| ACTIVITY |
Below this line are records; write out exactly the lines from the one containing "Given: Select the playlist Paint brush tool" through the one containing "You are a computer-use", with the pictures left out.

| PROVIDED RECORDS |
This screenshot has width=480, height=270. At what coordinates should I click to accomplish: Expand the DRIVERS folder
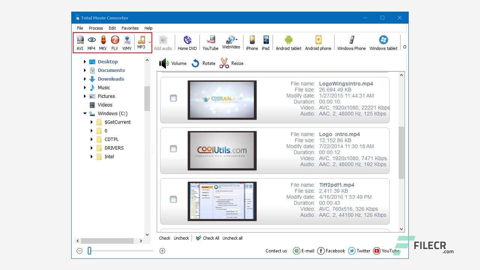click(x=91, y=148)
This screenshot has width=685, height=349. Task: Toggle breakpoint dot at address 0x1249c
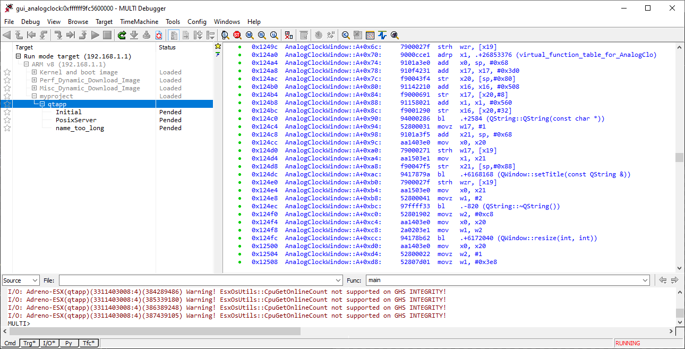coord(239,47)
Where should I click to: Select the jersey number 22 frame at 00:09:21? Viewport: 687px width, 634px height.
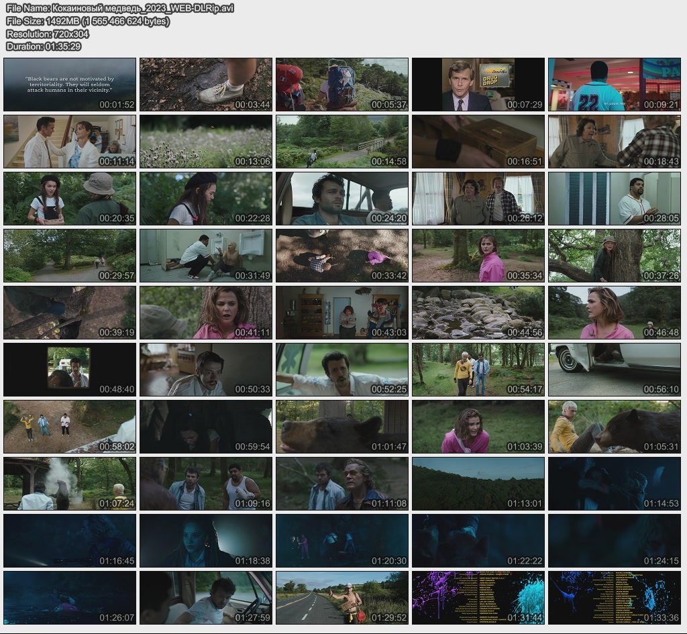(615, 85)
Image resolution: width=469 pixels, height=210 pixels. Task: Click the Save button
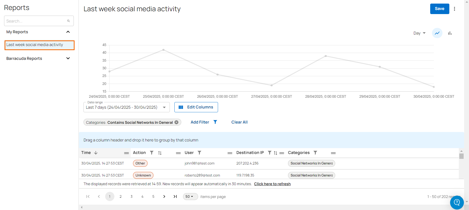point(439,9)
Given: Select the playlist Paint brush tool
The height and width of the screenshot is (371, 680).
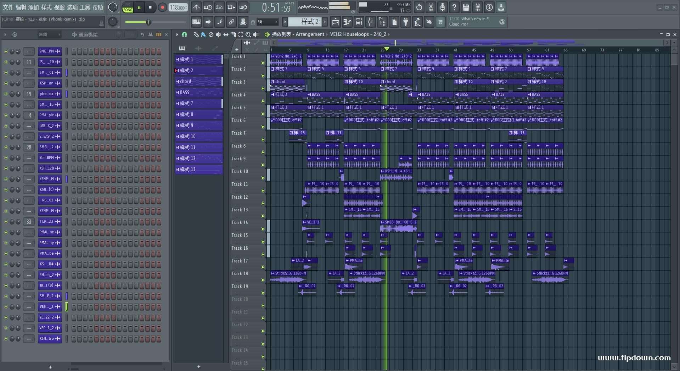Looking at the screenshot, I should [x=203, y=34].
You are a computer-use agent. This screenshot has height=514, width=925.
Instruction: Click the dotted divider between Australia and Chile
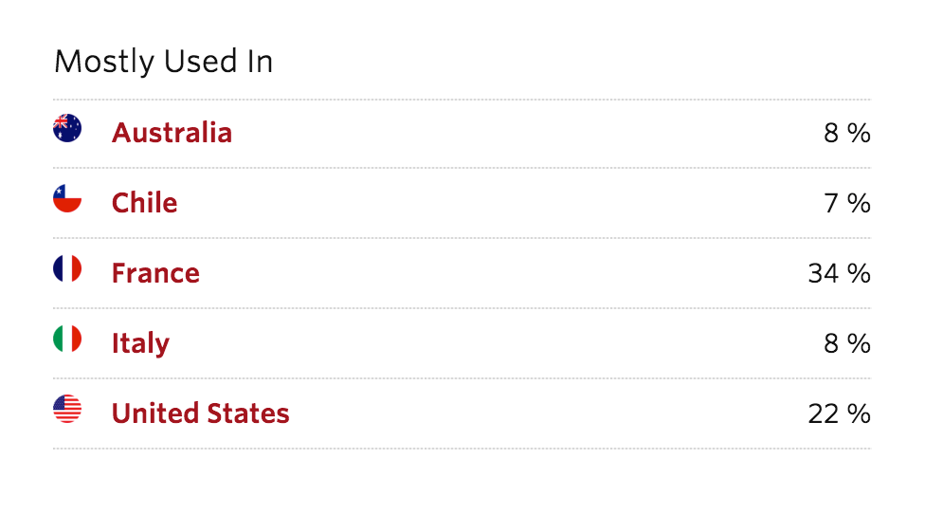462,168

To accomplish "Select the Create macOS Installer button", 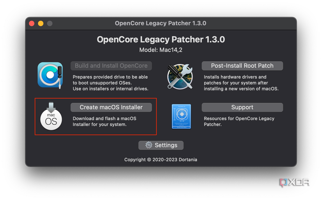I will pyautogui.click(x=111, y=107).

| EXERCISE RESULT |
Given: Select the playlist Paint brush tool
The height and width of the screenshot is (371, 680).
Looking at the screenshot, I should [x=203, y=34].
You are a computer-use agent. This screenshot has height=514, width=925.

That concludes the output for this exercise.